Sunday, May 12, 2013

What Will Happen While Having Lap Band Surgery

By Kate Jones


Once you arrive in the operating room for your lap band procedure, the nurse will have you move onto the operating room bed. The anesthesiologist or CRNA will start placing monitors on you, and the circulating nurse might be placing SCD's on your legs or feet. After all monitors are placed, the anesthesiologist or CRNA will start having you breath oxygen through an oxygen mask. Soon after, you will start getting medication through your IV to make you unconscious. You will be receiving general anesthesia for this procedure which means you will have a breathing tube placed. Once the medication has taken effect and you are unconscious, the anesthesiologist or CRNA will insert the breathing tube. After the breathing tube is in place, you will be positioned and prepped for surgery. If you are a male, your abdomen will probably be shaved. You may have a catheter placed in your bladder to drain urine. The circulating nurse will then "prep" your abdomen with a betadine or chlorhexidine gluconate antiseptic antimicrobial skin cleanser.

After your abdominal area is prepared using the skin cleanser, the surgical team will start to put sterile drapes over you. You're going to be covered completely with all of these sterile drapes other than the location of which they'll be making the cuts. Soon after the drapes are on, and all of the equipment the surgeon will be utilizing is connected and operational, the lap band procedure will commence.

The surgeon will begin by making several small incisions in your abdomen. These incisions will be used to put the laparoscope and laparoscopic tools through. Carbon dioxide gas is then pumped in to inflate your abdomen; this is done to make it much easier for the surgeon to see. The surgeon will use the laparoscope to see inside your abdomen without having to make a large incision and open your belly. The surgeon will be looking at a monitor which the video from the laparoscope will be sent to throughout the lap band procedure.

A unique adjustable round band will be inserted through one of the small incision sites, and very carefully placed surrounding the upper part of your stomach utilizing the laparoscopic instruments. After the band is put within the appropriate position, it will be fastened in place. An access port that's attached to the band with specific tubing will be placed into the abdominal wall. This access port is placed to where it will be later used to modify the band. Through a specific needle and syringe to increase or take away saline, the band will become tight or loose. Right after the band and port are properly secured, the incisions are closed up with either staples or suture.
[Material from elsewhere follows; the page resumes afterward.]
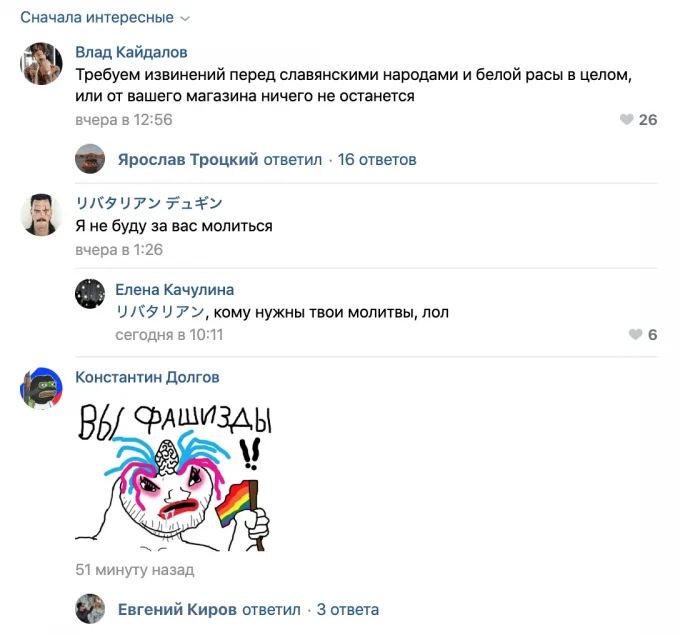Open the ВЫ ФАШИЗДЫ drawing attachment
Image resolution: width=680 pixels, height=635 pixels.
173,476
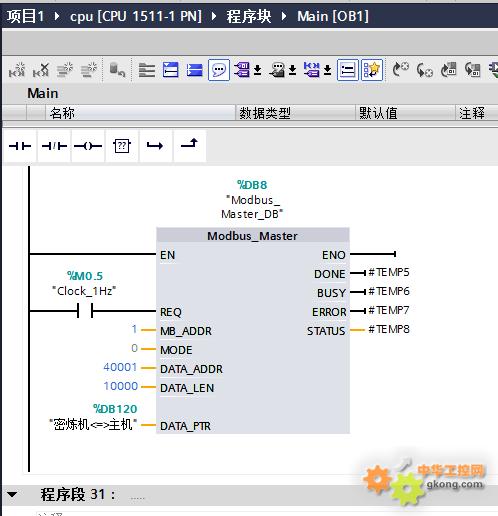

When the lap band procedure has ended the anesthesiologist or CRNA will wake you up. You may hear them requesting that you open up your mouth or squeeze their hand. They do this to ensure that you are alert enough to breath without any help before they remove the breathing tube. They should then take the breathing tube out. You are going to be moved on to a stretcher and they'll wheel you in to the recovery area or PACU (post anesthesia care unit).